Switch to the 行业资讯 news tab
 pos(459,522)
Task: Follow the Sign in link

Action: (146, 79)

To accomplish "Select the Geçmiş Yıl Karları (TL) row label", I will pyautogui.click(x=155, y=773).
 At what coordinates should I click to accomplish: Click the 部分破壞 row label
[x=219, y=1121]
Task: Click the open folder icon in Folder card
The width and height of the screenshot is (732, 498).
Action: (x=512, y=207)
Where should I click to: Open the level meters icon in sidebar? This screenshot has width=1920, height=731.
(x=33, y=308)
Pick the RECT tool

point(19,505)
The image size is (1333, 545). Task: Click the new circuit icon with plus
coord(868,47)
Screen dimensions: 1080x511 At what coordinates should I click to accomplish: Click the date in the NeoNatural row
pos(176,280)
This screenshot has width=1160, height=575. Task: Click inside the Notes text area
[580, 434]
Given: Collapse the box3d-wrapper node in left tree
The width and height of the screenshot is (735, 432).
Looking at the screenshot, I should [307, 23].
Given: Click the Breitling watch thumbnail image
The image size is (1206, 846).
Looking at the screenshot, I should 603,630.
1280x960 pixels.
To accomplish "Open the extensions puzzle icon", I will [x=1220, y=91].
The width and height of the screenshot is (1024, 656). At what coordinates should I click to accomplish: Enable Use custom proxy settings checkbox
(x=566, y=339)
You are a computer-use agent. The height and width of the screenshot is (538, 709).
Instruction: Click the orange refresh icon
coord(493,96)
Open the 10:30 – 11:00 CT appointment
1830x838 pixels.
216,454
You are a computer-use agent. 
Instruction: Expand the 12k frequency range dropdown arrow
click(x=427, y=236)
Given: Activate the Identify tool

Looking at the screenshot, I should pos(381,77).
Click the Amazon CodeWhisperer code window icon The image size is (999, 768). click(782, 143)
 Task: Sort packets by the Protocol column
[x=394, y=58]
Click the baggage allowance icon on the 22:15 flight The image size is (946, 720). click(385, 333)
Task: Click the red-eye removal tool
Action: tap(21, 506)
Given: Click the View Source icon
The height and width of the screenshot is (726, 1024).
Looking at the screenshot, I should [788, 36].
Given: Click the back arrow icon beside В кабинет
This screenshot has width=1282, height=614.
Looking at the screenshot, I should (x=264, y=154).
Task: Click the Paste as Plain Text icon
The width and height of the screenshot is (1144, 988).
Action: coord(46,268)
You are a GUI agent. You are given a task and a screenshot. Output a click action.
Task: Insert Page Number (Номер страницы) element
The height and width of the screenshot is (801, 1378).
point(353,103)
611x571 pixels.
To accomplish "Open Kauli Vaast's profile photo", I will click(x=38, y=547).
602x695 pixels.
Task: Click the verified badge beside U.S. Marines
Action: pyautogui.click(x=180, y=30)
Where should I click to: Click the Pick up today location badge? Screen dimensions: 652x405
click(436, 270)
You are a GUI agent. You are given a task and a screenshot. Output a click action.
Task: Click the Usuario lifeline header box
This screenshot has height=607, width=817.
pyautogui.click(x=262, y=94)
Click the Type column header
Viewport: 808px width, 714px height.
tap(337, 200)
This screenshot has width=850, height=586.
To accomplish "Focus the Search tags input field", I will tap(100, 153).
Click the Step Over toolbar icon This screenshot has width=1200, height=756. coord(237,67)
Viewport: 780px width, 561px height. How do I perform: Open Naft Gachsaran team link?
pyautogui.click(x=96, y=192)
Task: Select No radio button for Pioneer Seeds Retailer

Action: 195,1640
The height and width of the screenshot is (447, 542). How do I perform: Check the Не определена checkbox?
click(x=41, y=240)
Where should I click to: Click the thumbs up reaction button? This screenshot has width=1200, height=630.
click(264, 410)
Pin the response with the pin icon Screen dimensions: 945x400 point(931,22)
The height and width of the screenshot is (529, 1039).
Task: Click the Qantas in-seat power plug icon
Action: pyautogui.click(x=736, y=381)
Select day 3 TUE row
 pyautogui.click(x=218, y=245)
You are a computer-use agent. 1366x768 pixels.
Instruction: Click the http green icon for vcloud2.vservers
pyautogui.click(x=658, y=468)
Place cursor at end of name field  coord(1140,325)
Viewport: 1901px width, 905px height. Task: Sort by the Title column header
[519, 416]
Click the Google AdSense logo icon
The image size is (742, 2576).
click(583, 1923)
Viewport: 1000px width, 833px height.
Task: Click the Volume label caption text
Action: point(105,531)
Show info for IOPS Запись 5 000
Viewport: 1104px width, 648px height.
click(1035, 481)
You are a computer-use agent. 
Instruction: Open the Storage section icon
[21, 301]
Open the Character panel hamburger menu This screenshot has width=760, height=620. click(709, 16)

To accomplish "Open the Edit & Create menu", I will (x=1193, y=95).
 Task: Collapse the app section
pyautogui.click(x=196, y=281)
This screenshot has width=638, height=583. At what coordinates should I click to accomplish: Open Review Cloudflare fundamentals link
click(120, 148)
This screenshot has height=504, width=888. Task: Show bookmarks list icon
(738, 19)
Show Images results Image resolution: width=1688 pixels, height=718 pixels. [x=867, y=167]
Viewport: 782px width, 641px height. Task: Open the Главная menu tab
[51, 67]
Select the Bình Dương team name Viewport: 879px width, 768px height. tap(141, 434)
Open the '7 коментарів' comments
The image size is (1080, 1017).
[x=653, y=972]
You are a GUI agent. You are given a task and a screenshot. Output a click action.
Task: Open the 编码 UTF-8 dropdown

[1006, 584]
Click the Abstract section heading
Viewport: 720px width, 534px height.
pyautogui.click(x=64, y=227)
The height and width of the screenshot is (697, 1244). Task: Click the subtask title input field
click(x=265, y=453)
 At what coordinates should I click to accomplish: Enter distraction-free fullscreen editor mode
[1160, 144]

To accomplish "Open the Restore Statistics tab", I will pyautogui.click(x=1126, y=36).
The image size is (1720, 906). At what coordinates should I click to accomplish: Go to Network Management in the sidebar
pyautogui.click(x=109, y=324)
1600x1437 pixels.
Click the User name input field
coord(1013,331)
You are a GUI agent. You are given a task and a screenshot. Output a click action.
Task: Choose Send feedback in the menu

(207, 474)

- - -

▸ **Instructions for the task**:
Your reply should be only the number of lines in the preceding data that include the word "computer".

▸ **Answer to this problem**:
4